Berbagai lembaga riset memperkirakan kekayaan warga China yang tersimpan di luar negeri mencapai triliunan dolar AS. Jika kebijakan ini efektif ditegakkan, potensi penerimaan negara bisa mengalami kenaikan signifikan dan memperkuat likuiditas fiskal pemerintah untuk membiayai program stimulus ekonomi.
Di Sisi Lain: Risiko Capital Outflow dan Guncangan Sentimen
Namun, kebijakan ini tidak bebas risiko. Di sisi lain, pengetatan pajak justru dapat memicu capital outflow—keluarnya modal dari suatu negara—dalam skala lebih besar. Para taipan yang khawatir dapat mempercepat pemindahan aset ke yurisdiksi yang dianggap lebih ramah sebelum regulasi diperketat lebih lanjut. Tren ini berpotensi menekan nilai tukar yuan dan mengurangi likuiditas di pasar domestik.
Sentimen pasar juga berpotensi terganggu. Indeks saham Hong Kong, Hang Seng, secara historis sensitif terhadap kebijakan Beijing yang menyasar kalangan pengusaha. Ketika regulasi sektor teknologi dan properti diperketat pada 2021, indeks Hang Seng mengalami penurunan lebih dari 40% dari level puncaknya. Investor kini mencermati apakah kebijakan pajak trust offshore akan mengulang pola serupa terhadap valuasi aset-aset terkait konglomerat, terutama di sektor properti dan keuangan.
Implikasi bagi Asia dan Indonesia
Bagi kawasan Asia, termasuk Indonesia, kebijakan ini bak dua mata pisau. Di satu sisi, jika para konglomerat China memilih repatriasi aset, pusat-pusat keuangan regional seperti Singapura bisa kehilangan sebagian aliran dana kelolaan.
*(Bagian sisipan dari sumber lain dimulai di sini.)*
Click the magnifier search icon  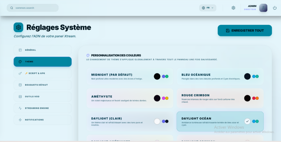point(12,8)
Di sisi lain, sebagian dana tersebut berpotensi mencari destinasi investasi baru di Asia Tenggara, termasuk Indonesia, yang menawarkan imbal hasil menarik dengan fundamental ekonomi relatif stabil—pertumbuhan PDB Indonesia diproyeksikan di kisaran 5% pada 2025.
Bank Indonesia dan OJK tentu akan memantau potensi aliran modal lintas batas ini, baik dari sisi peluang masuknya investasi maupun risiko volatilitas. Rasio kecukupan likuiditas perbankan nasional saat ini berada pada level sehat, sehingga sistem keuangan domestik relatif siap mengantisipasi pergerakan dana asing dalam skala moderat.
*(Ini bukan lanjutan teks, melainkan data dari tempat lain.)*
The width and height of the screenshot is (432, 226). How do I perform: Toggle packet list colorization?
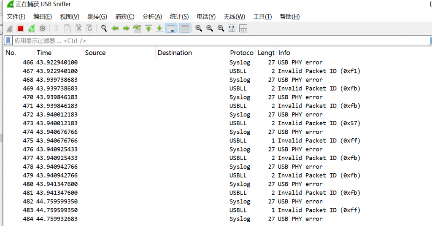185,28
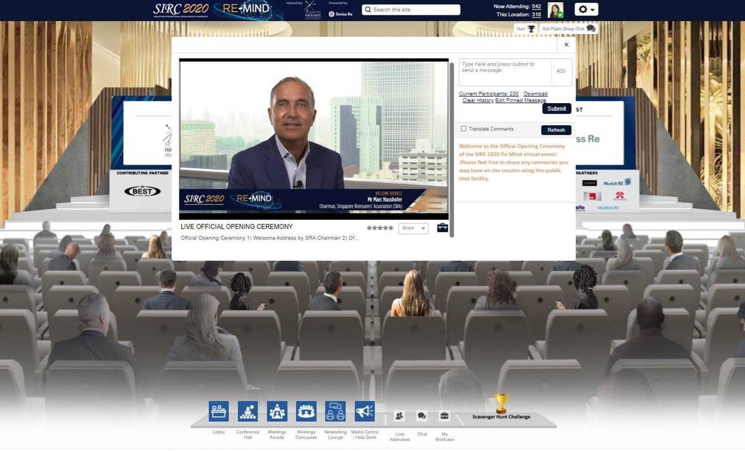Enter the Networking Lounge

click(335, 412)
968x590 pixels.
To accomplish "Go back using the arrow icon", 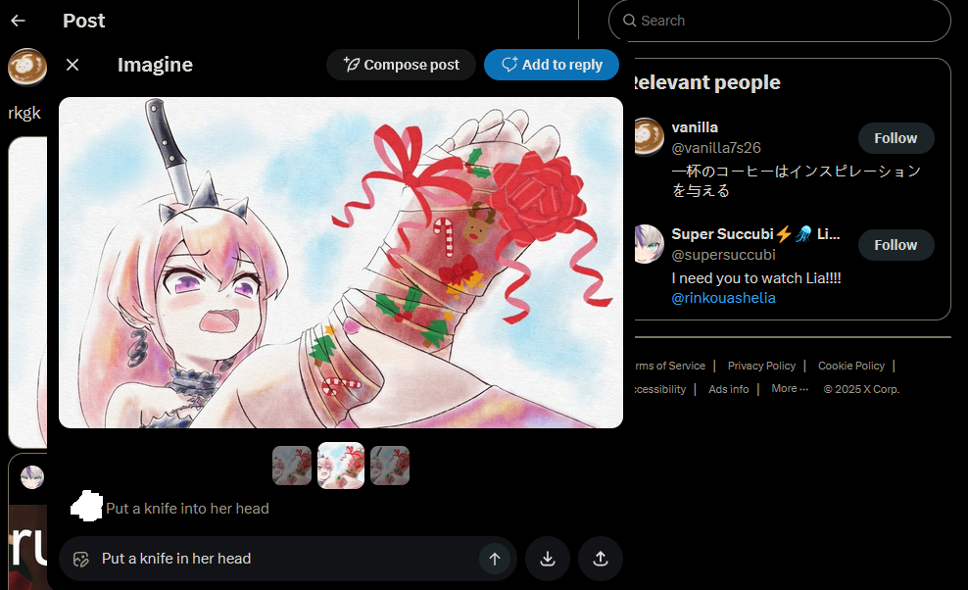I will [18, 21].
Ke depan, proyeksi dampak kebijakan ini sangat bergantung pada detail implementasi dan konsistensi penegakannya. Pelaku pasar sebaiknya mencermati perkembangan regulasi secara objektif, tanpa bereaksi berlebihan terhadap sentimen jangka pendek. Yang jelas, era pengelolaan kekayaan lintas batas tanpa pengawasan pajak tampaknya semakin mendekati akhir.